The problem I see with single shear designs is that it puts the bolt in a combination of shear and bending localized at the first thread engagement. The bending stress will lead to fatigue failure. Typically the ultimate strength of a bolt in shear is much greater that of a bolt in bending. But the single shear design typically fails in fatigue, not single load application.

Reasonably designed "double shear" will remove the bending component and double the shear area making the joint substantially stronger in fatigue and ultimate strength.

I also see designs people claim are double shear but the secondary abutment is 1/10 the thickness as the main abutment. That is nothing more than a deflection limiter that will slightly reduce the bending but not reduce it substantially.

That said, most bolted joints are underdesigned in abutment size and bolt stretch. They also put the abutment in shear rather than axial or bending. A bolt has ~10% of it's clamping force in shear before it slips compared to 100% axially.

Not much more to say after that - you summed it up very well.

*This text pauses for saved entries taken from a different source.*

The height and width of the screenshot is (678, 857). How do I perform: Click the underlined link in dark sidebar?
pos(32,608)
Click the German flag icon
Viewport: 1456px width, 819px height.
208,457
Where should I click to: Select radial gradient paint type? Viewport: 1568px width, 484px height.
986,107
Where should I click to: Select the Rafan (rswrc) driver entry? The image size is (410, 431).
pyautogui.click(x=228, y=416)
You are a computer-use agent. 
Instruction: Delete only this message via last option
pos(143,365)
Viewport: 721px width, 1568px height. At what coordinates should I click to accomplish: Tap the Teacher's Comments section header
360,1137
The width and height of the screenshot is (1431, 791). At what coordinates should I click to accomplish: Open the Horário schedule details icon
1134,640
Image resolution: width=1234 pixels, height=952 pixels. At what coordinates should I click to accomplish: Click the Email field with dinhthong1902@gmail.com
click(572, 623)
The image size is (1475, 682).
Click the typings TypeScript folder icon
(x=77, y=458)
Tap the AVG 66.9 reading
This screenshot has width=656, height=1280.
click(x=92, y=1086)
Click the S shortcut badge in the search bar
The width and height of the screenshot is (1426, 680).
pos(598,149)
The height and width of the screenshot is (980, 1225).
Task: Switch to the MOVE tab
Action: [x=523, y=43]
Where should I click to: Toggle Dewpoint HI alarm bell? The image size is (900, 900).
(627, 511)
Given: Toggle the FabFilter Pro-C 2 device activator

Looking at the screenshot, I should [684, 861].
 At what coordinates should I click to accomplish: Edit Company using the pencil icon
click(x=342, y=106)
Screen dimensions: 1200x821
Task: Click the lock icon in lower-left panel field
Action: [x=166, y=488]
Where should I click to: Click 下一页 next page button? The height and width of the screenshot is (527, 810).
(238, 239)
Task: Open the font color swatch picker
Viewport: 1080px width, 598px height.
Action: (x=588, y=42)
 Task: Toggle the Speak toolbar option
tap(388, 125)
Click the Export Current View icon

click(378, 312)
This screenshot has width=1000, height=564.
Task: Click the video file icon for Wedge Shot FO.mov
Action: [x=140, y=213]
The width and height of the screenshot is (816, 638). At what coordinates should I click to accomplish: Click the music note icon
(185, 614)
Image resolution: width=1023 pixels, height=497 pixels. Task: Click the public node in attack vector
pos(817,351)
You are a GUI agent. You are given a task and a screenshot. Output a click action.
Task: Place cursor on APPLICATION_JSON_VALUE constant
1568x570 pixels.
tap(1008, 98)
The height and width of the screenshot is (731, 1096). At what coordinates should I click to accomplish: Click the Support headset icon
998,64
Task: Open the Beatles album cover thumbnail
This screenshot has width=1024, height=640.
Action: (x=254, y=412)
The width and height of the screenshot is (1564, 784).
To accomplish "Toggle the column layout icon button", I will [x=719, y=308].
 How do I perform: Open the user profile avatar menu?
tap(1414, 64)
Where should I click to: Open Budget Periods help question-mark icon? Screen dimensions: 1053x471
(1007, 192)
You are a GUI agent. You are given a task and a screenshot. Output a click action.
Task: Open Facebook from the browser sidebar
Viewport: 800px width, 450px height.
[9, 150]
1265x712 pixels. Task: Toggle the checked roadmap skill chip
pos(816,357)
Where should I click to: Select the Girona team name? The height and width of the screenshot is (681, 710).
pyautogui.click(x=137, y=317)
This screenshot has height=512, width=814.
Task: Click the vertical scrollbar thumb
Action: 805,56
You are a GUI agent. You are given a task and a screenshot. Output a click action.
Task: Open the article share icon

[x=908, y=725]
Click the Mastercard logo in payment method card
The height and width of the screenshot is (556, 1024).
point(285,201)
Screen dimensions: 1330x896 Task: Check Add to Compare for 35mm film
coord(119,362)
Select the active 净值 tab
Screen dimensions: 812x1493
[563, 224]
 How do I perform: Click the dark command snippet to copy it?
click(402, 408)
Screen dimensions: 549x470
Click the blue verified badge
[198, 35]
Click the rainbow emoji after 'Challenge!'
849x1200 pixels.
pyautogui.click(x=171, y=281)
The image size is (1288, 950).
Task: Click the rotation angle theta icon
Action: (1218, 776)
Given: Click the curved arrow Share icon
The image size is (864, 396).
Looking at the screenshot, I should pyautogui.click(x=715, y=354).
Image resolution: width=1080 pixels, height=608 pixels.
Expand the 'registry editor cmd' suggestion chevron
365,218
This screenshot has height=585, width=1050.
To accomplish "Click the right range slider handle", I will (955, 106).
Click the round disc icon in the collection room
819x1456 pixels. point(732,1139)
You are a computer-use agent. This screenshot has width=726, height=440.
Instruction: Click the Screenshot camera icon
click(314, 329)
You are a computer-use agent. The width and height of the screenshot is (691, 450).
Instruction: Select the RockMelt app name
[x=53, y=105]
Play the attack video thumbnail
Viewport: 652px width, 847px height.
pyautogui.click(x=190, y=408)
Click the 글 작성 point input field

There's no question that double shear is stronger than single shear if all else is equal - the question is "Is it strong enough?". Elegant engineering practices make everything only as strong as it needs to be in order to save weight/cost/etc.

Farm engineering (or Russian engineering) overbuilds everything regardless of weight. :flipoff2:

That being said - I lean toward farm engineering practices myself (I may be an engineer but I'm not usually very "elegant":D).....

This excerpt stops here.